There is also the depiction of memories. Inside Out imagines them as colour-coded, marble-like spheres maintained in a massive storage facility. (It looks a little bit like the sprawling Department of Mysteries, in Harry Potter.) Crucially, they’re not fixed; a visit from Sadness can turn a happy memory sad, an aspect of the film that’s been praised by neuroscientists. That’s right on, said Dr Chin: “Memories are not so concrete... I think they did a good job of capturing that memories can be reframed. As therapists we’re often saying, ‘Can you look at this memory and see it from a different perspective.’”
Dr Haddad noticed how Riley became confused by her own bright memories, thinking that a return trip to Minnesota would restore her to happiness without the family that made her happy. “We see children who run away from home because they have fights with their parents, but they miss the point that that connection was what made them happy,” he said.
While washing dishes after seeing the film, Dr Kalikow found himself laughing as he imagined the memories then popping into his head as little marbles.
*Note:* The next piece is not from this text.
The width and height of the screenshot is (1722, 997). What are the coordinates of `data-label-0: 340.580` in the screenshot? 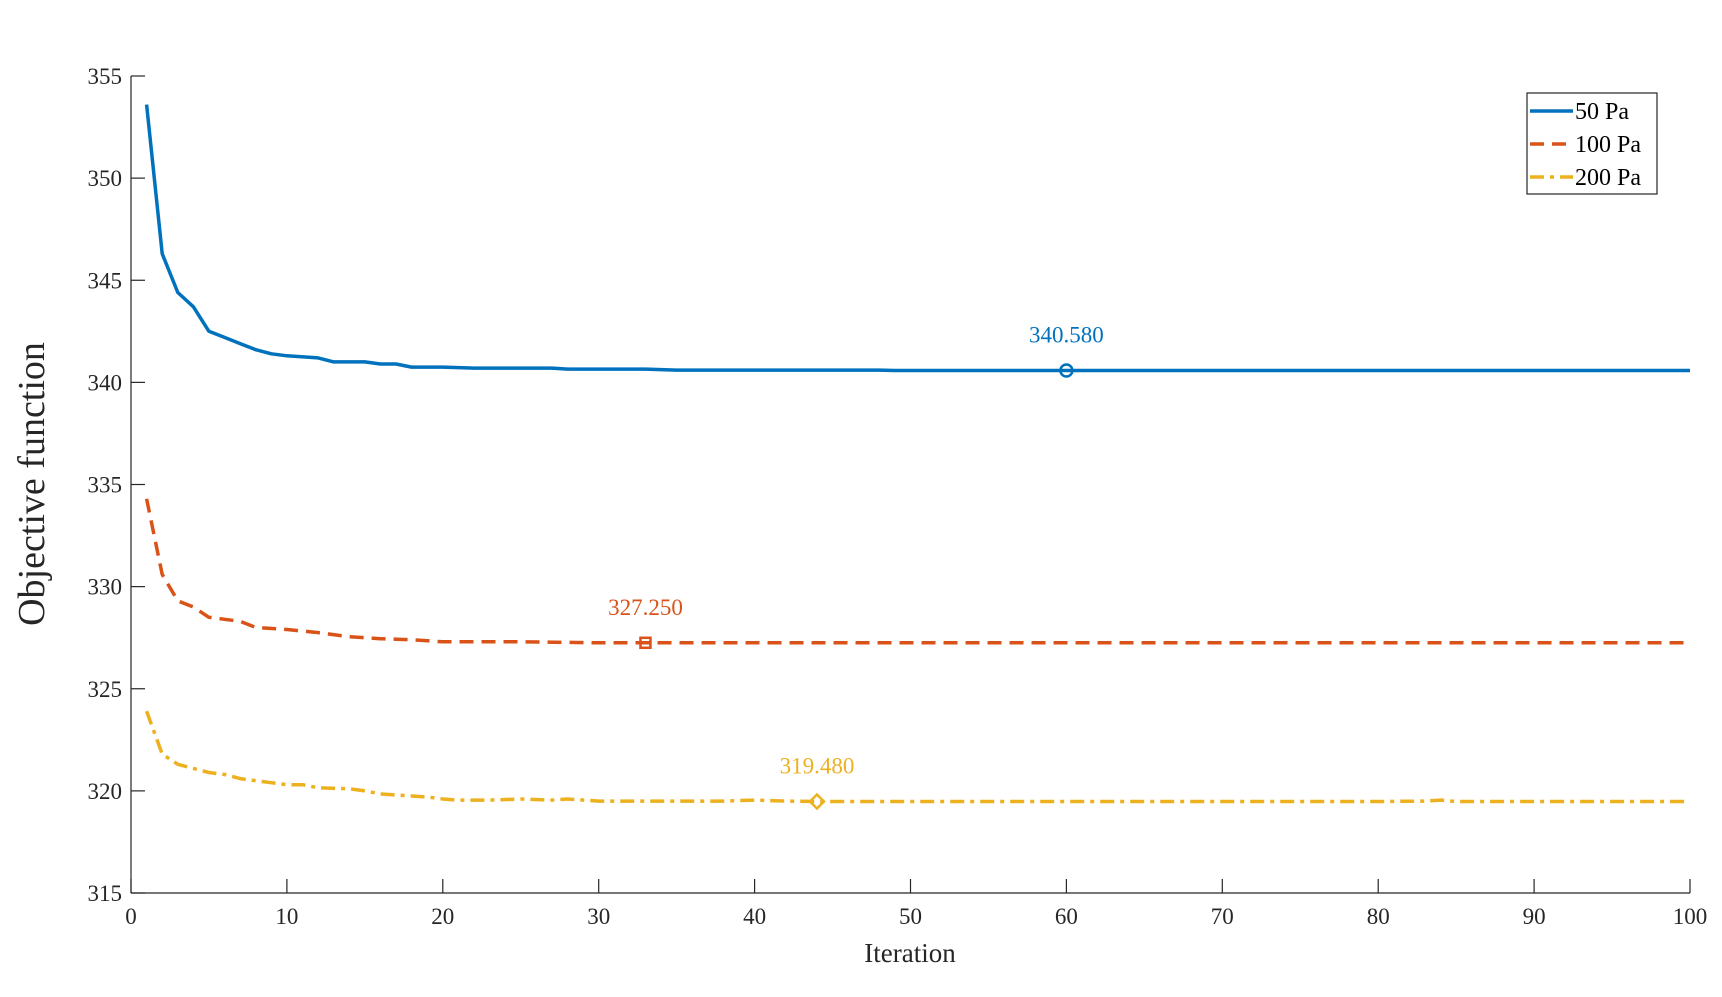 It's located at (1066, 336).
He liked Inside Out’s depiction of the subconscious. “It really does a great job of elucidating, in a way that’s visual, all the different parts of the brain.”
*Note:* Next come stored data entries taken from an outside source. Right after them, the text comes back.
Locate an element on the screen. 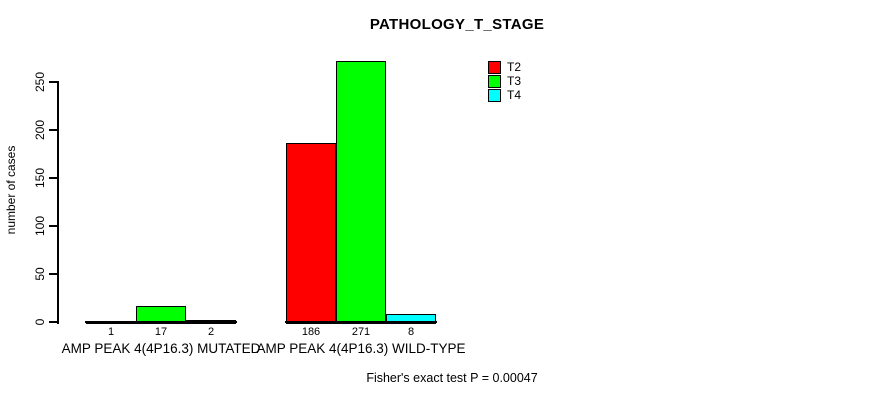 Image resolution: width=890 pixels, height=400 pixels. legend: T2 T3 T4 is located at coordinates (504, 82).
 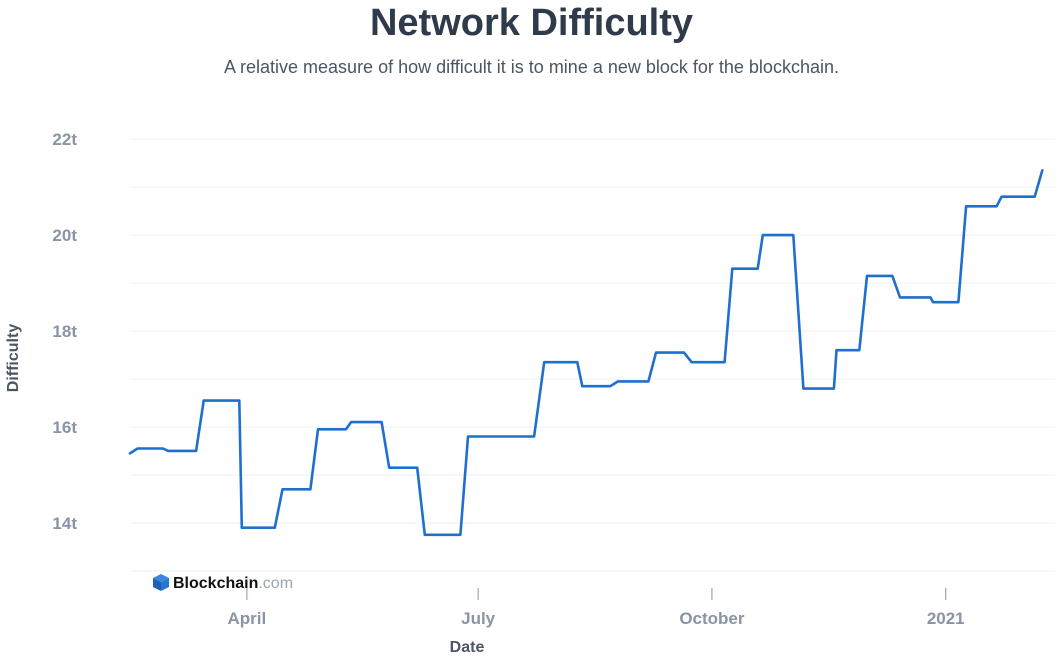 I want to click on y-tick-label: 16t, so click(x=64, y=428).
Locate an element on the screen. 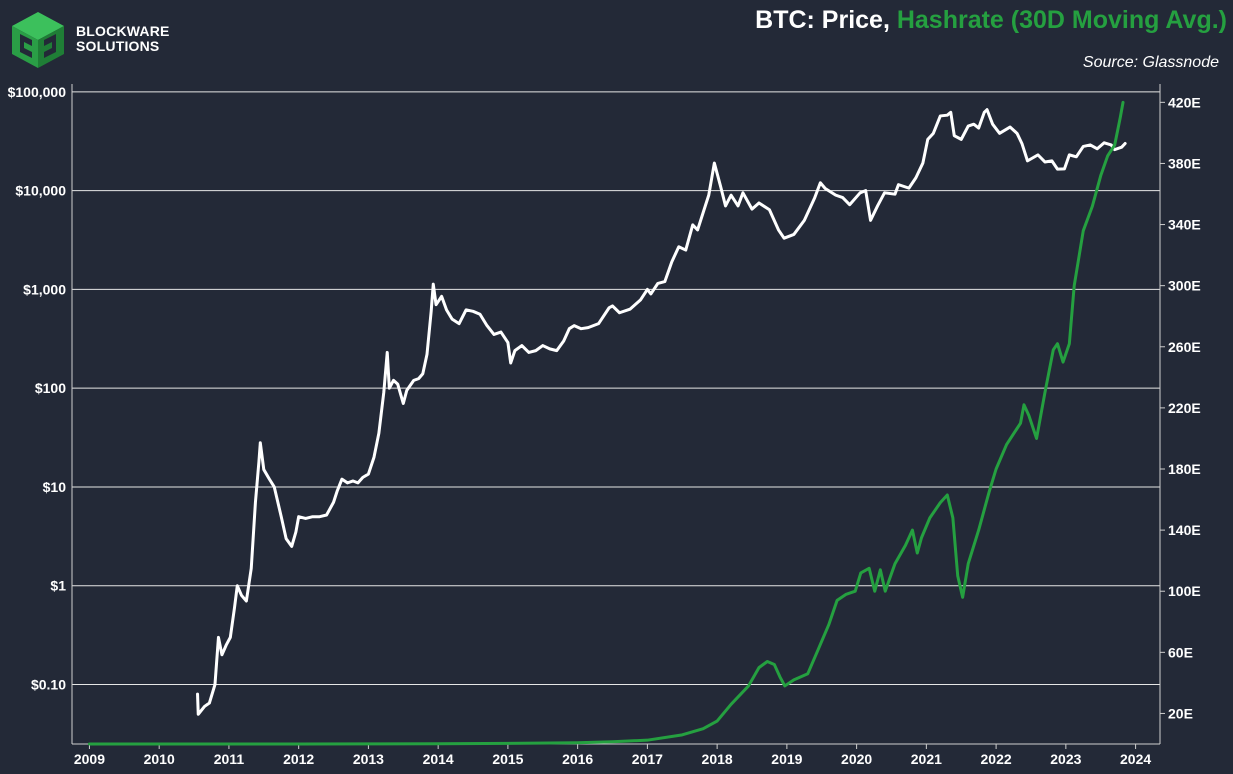 The image size is (1233, 774). y-right-tick-label: 380E is located at coordinates (1184, 163).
Just as imaginitively, dreams are shown as surreal productions thrown together in a slapdash movie studio, with actors hopping in and out. The resulting dreams shift from happy to sad to frightening with manic abandon. “All things can exist as true simultaneously,” said Dr Oliver Stroeh, the associate director of the Child and Adolescent Psychiatry Residency Training Programme at New York-Presbyterian Hospital. “I thought the idea of filters was particularly clever. There’s presumed objective reality, but then it gets distorted in our minds.”
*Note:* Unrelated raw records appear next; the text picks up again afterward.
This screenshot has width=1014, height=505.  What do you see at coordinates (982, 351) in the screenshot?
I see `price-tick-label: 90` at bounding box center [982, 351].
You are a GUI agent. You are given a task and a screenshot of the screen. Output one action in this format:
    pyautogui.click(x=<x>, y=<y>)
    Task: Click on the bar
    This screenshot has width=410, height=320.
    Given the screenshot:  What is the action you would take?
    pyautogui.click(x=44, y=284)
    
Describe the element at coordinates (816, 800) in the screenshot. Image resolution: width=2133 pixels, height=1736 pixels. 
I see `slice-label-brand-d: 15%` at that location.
Every psychiatrist seemed to love the film, even with its non-scientific quirks and oddities. But some of them issued disclaimers.
“There are no little people in children’s heads pushing buttons and controlling emotions,” Dr Joseph stressed. “But I thought that the spirit of it was in the right place.”
“It was fun to see the few trillion synapses that are in a person’s brain be reduced to funny little characters and a graphic typography of mountains and holes and buildings and islands,” said Dr Kalikow. “It shouldn’t replace neuro-anatomy in medical school,” he said. “But it’s still a lot of fun to watch.”